Mit den Frauen mittleren Alters habe ich mich dann Abends noch gut unterhalten und wir haben zusammen im Restaurant gegessen. Anders als erwartet (und von der Agentur beschrieben) gab es nämlich keine Vollpension, nicht einmal Halbpension.
Nach dem Essen unterhielt ich mich dann noch ein paar Stunden mit der Irin, bevor ich dann vollkommen erschöpft ins Bett fiel.

Das Hostel ist übrigens sehr nett.

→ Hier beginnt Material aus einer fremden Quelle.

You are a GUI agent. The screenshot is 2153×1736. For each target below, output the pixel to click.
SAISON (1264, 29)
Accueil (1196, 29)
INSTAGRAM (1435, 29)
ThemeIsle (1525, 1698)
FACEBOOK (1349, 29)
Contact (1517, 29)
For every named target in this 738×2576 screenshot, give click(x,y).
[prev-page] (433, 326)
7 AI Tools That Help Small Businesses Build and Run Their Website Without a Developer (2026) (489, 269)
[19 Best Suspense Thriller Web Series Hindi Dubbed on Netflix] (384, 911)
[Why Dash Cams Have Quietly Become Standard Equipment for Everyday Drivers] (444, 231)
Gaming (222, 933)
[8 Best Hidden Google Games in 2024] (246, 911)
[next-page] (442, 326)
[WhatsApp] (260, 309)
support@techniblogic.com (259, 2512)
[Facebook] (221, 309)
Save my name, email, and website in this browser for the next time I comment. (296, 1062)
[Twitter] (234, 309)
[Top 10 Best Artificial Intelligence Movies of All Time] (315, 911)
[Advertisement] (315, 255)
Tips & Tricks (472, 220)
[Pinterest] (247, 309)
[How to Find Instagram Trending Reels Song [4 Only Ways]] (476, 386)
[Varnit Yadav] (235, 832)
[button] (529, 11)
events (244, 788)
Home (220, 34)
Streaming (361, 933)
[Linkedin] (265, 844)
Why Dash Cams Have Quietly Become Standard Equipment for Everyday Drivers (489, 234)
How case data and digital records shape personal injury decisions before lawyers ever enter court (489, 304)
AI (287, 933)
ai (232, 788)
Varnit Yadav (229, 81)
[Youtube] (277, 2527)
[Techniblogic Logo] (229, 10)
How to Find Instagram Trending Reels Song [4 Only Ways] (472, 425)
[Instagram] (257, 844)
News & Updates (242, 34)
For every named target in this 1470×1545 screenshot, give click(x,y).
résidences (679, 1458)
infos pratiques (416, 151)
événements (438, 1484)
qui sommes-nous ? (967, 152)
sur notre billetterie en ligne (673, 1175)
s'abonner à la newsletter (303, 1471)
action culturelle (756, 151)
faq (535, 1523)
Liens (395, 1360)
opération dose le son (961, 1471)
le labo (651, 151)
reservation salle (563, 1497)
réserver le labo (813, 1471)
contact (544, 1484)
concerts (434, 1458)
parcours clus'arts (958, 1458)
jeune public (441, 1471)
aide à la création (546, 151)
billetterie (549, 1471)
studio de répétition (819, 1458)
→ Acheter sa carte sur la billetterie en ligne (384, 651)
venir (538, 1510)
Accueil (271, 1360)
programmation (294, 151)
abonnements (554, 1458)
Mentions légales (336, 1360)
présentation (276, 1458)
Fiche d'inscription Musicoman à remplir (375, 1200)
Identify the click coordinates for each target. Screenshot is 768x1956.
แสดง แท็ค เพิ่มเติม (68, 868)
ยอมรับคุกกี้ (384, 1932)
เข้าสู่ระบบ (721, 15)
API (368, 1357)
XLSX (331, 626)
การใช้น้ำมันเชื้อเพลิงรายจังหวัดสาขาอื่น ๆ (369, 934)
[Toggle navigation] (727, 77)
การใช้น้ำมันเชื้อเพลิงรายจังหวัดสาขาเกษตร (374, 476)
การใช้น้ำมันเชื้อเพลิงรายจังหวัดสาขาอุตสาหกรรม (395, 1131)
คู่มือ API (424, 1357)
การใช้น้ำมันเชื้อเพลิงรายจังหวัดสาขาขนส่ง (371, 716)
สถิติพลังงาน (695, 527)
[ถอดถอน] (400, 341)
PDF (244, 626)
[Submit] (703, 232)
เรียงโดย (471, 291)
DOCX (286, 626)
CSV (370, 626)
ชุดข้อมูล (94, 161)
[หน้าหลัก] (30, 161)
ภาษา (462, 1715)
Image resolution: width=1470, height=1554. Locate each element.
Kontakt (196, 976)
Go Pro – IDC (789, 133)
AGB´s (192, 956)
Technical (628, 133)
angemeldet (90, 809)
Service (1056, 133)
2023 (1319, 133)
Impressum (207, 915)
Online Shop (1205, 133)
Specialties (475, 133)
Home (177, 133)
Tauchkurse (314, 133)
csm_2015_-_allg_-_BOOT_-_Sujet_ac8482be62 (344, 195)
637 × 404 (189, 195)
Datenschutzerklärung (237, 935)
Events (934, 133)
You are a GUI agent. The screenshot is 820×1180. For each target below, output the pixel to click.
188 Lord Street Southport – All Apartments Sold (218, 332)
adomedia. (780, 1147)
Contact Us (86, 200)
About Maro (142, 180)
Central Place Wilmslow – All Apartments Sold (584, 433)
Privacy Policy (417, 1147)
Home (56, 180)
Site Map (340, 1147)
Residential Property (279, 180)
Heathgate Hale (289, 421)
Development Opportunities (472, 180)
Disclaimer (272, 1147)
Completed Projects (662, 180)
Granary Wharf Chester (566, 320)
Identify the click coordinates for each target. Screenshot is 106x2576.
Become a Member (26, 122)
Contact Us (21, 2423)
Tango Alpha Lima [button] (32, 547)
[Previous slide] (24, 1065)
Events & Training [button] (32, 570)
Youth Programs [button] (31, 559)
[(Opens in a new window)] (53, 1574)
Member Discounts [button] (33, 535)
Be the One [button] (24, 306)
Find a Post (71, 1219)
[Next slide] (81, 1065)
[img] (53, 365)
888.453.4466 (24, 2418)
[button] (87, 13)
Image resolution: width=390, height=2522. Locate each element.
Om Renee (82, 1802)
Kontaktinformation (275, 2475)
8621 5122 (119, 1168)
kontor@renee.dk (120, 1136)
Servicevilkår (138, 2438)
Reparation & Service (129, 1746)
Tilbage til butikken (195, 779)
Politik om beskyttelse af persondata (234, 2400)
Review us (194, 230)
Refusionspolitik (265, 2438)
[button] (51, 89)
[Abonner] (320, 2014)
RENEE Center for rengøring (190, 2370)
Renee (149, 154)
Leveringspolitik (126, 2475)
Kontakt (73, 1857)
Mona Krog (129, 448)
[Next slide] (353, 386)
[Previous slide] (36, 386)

Es gibt verschiedene Hütten, vom Hostel bis Hotel wird jeder Standard angeboten. Dazu gibt es dann auch noch zwei sehr schöne (warme) Pools und natürlich viel wildes Tierleben (hauptsächlich Geckos und Goanas). Mehr als relaxen kann man hier allerdings auch nicht machen… rund herum gibt es Natur und viel Ruhe.